C’è che quando il meteo è brutto poi in giro non trovi nessuno e questa cosa a me non dispiace.
Non mi dispiace perchè posso concentrarmi su me stesso e su quello che mi circonda senza dovermi impegnare emotivamente in una qualche forma di relazione.
E’ così che prende forma la meditazione in cammino.
E’ un rituale che affonda le sue radici nel ritorno. Tornare infatti negli stessi luoghi, ripercorrere gli stessi sentieri, aiuta a lasciare andare e concentrarsi invece su se stessi.
Posso dimenticarmi del “dove sto andando” o del “come si arriva in quel punto”, il mio io sa già come si fa e quindi lascio che sia lui a condurmi all’interno del bosco.
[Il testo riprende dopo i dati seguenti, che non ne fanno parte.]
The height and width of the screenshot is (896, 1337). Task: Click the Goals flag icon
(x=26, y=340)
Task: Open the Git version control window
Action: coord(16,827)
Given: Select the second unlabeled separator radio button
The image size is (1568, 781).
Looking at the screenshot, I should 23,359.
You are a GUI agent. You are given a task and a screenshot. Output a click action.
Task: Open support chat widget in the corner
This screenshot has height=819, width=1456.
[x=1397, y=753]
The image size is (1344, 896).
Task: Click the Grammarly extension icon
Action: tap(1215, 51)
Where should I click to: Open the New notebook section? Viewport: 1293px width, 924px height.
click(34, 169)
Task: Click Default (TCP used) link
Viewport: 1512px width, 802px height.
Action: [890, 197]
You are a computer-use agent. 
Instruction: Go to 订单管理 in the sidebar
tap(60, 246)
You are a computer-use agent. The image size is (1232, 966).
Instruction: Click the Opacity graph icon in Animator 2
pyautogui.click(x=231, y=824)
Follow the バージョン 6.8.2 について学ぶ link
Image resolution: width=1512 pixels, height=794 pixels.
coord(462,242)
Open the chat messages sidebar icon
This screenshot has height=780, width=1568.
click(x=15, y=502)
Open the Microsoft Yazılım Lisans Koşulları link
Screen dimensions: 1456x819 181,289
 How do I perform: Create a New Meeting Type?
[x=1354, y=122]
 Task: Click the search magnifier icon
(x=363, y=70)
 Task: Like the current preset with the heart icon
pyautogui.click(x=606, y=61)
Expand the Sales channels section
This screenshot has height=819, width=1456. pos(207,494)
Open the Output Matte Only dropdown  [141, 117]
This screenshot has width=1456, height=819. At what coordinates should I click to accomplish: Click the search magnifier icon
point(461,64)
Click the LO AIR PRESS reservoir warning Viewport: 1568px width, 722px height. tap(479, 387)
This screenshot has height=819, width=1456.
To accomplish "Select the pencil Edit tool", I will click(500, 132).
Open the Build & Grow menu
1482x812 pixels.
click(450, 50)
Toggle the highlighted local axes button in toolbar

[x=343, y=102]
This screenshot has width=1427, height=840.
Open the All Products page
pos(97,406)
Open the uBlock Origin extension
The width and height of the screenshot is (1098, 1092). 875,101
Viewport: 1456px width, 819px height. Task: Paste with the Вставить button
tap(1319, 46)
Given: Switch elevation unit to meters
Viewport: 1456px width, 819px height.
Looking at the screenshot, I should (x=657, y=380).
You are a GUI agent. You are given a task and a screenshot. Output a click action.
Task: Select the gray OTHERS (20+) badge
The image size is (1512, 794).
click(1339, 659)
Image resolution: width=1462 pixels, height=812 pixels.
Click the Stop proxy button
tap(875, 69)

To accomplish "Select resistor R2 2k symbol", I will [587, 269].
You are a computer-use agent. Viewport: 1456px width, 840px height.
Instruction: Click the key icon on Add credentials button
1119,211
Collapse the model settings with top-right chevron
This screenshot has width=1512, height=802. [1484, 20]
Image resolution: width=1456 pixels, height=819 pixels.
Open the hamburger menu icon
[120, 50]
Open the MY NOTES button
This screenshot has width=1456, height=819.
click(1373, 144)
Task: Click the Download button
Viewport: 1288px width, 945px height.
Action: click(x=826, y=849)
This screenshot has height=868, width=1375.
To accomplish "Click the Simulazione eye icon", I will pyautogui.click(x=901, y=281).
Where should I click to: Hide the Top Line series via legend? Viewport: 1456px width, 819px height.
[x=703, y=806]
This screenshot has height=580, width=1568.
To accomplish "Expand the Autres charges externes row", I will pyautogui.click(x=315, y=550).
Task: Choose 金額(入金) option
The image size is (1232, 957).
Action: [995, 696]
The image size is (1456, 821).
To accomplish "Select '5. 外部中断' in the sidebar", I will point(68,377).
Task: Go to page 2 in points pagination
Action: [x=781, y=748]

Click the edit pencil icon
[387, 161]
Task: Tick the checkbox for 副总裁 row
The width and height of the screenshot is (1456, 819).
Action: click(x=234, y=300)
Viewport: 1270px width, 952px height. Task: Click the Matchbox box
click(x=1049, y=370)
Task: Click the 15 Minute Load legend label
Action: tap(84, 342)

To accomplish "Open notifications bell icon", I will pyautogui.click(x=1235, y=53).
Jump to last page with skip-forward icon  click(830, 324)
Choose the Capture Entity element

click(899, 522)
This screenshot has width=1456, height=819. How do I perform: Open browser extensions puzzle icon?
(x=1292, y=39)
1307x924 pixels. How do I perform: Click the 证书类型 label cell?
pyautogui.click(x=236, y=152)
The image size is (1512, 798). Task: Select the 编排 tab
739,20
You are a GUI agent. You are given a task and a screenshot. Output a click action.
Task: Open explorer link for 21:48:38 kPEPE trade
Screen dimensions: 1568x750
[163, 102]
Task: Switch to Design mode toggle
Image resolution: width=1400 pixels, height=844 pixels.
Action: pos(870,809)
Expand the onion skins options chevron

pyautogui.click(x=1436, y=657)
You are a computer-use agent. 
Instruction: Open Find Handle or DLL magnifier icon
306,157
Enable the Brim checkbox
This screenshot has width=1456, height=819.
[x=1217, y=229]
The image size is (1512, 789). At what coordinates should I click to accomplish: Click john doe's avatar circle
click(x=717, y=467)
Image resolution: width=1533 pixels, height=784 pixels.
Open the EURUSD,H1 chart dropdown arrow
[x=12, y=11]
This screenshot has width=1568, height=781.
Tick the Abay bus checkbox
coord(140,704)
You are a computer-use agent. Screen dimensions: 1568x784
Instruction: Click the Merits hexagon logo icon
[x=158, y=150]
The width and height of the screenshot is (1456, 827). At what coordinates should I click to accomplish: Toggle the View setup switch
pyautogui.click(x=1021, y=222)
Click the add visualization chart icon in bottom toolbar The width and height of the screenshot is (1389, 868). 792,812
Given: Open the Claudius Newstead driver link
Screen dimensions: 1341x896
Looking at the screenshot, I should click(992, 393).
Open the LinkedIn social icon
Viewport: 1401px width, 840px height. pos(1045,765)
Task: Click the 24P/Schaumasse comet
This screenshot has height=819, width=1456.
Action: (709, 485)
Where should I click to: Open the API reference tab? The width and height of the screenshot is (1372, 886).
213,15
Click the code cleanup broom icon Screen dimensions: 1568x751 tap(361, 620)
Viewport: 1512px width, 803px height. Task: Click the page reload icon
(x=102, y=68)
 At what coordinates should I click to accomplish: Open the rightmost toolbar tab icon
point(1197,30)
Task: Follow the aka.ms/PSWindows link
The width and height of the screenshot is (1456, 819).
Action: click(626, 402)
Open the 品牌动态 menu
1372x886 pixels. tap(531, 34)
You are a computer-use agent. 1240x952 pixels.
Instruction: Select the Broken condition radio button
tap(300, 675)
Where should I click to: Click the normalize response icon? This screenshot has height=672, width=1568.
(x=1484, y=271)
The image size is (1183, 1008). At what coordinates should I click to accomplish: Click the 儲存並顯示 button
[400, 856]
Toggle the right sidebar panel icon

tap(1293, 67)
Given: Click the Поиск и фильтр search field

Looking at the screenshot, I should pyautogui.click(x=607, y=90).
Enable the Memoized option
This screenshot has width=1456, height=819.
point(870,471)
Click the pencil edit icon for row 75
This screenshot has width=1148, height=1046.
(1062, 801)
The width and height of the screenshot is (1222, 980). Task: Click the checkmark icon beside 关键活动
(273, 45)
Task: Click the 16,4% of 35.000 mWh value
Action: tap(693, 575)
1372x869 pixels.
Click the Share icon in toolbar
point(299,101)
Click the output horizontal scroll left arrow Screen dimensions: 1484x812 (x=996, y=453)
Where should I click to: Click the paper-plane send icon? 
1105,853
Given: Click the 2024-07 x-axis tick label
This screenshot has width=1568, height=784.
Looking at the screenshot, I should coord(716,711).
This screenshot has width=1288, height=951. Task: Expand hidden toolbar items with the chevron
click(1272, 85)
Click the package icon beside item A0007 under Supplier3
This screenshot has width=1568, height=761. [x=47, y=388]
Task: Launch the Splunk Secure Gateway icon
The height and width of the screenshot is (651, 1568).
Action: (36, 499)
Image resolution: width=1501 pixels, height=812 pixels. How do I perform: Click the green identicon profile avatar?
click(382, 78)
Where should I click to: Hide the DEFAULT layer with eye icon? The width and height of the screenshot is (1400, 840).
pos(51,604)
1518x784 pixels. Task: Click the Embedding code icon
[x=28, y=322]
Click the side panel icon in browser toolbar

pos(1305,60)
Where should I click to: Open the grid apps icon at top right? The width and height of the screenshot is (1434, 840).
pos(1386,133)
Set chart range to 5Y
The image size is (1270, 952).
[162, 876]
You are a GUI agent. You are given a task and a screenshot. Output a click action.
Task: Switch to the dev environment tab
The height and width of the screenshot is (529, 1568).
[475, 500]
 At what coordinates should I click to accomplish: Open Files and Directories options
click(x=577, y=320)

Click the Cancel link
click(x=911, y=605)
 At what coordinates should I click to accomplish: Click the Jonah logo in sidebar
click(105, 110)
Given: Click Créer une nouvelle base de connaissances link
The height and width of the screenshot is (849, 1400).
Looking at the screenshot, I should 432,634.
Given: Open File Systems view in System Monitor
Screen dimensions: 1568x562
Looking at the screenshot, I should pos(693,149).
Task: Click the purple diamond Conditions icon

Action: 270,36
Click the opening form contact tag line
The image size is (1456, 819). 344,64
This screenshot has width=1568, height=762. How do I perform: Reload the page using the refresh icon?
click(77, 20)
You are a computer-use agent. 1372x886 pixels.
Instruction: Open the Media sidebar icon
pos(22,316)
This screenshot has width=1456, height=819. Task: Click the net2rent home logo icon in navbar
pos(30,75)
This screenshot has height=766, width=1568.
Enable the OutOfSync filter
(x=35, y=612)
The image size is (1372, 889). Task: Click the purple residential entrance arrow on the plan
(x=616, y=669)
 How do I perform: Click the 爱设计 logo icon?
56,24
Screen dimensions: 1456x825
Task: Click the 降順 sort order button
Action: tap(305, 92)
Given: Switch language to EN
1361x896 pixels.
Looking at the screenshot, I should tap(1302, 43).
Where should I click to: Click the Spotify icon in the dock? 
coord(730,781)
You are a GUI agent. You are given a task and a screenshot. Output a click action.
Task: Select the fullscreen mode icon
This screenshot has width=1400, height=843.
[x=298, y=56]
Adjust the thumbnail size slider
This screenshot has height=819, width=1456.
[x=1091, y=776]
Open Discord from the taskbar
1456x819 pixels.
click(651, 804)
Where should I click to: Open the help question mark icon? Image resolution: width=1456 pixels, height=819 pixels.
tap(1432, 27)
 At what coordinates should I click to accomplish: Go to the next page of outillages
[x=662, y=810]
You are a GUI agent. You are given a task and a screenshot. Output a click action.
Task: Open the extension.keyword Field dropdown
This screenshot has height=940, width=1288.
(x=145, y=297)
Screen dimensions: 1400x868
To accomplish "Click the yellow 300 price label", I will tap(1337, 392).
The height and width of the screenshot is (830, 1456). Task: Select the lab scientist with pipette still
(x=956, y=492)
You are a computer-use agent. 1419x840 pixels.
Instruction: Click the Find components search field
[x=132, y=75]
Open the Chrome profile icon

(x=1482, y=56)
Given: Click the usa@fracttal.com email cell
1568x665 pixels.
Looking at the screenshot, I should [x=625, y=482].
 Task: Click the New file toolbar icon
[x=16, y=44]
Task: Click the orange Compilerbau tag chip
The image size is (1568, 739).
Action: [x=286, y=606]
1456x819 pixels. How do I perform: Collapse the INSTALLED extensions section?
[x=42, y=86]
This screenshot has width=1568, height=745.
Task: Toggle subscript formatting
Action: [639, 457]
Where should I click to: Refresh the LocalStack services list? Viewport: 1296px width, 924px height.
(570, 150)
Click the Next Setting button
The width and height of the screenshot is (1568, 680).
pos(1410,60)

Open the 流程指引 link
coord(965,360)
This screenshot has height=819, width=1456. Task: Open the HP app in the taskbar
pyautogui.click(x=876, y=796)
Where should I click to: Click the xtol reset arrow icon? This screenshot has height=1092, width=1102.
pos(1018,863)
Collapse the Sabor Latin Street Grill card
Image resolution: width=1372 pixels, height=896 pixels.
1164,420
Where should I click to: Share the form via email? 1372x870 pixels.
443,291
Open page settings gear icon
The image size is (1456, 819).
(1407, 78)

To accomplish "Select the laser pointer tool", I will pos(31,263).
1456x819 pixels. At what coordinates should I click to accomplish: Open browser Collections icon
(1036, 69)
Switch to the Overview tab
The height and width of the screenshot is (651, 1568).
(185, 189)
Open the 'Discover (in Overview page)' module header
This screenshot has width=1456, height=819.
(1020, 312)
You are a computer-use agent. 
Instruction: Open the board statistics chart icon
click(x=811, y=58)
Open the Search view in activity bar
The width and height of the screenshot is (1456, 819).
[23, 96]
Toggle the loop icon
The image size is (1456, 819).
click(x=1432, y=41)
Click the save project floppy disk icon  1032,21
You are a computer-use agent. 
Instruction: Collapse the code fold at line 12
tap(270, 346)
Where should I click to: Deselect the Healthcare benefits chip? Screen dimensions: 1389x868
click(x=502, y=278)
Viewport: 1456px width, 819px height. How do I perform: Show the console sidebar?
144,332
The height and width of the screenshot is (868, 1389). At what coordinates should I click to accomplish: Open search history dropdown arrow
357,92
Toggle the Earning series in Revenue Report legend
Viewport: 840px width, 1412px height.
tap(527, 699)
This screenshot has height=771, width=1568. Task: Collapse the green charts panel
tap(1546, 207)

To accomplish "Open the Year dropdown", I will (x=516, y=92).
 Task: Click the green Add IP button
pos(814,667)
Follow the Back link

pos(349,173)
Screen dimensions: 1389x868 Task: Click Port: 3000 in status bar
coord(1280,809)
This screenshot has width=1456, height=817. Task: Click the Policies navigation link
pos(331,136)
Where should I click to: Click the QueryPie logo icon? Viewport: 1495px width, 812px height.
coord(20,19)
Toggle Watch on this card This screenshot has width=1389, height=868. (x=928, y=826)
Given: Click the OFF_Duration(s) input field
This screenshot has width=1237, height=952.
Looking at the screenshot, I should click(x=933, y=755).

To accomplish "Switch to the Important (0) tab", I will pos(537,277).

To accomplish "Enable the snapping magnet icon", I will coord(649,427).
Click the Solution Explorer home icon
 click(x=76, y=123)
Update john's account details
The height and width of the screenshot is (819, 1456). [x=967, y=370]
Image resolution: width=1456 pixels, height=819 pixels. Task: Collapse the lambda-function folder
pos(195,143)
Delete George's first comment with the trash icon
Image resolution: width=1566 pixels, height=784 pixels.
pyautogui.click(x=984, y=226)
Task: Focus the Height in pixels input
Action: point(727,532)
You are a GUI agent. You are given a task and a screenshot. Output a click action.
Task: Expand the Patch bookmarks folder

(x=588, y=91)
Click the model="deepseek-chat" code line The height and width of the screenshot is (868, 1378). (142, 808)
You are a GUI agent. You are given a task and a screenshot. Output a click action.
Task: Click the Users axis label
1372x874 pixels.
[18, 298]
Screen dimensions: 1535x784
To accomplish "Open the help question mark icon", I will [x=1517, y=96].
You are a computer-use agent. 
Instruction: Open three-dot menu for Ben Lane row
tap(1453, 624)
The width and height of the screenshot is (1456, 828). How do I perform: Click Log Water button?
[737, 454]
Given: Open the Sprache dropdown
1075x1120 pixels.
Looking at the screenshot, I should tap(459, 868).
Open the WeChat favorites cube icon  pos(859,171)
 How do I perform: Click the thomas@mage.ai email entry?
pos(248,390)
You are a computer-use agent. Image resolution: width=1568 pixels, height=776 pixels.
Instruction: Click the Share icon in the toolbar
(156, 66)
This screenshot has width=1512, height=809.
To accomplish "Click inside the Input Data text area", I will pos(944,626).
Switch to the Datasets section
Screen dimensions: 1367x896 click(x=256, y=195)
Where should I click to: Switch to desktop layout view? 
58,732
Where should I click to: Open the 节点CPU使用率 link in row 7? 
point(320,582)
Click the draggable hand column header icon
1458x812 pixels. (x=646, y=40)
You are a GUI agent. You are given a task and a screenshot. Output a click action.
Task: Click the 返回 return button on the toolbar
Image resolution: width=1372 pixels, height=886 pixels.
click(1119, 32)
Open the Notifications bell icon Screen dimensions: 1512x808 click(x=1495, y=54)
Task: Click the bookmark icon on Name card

I passi sono lenti, lentissimi. Così come le minuscole palline di neve che il vento porta a tratti sferzandomi il viso.
Il freddo mi aiuta ad ascoltare il mio corpo. E’ un’esplorazione in cammino. Parto dai piedi e risalgo lentamente fino al capo prestando le dovute attenzioni alle sensazioni che percepisco.
Lascio che il respiro un po’ affannato trovi un ritmo consono al mio cammino.

Oggi, più di ogni altra cosa, mi arrivano i suoni.
Il vento tra le fronde degli abeti.
Qualche uccello che spera in una primavera anticipata.
I miei passi sulla neve marcia.
Non c’è molto altro di manifesto e va bene così perchè il restante è sottopelle, come nel sottosuolo o sotto la neve. Serve tempo per farlo emergere.
Le neve si deve sciogliere. L’albero deve mettere radici.
Credo che la pratica del camminare senza uno scopo preciso sia una delle cose amo fare di più.
E’ come lasciarsi guidare dal qui e ora. Perchè avere un obiettivo non è già più qui e ora ma è una tensione verso il futuro.
Io non voglio il futuro, voglio solo essere qui adesso. Trovare la forma che mi appartiene ed adagiarmici dentro. Trovare il mio incastro in questo universo sconosciuto.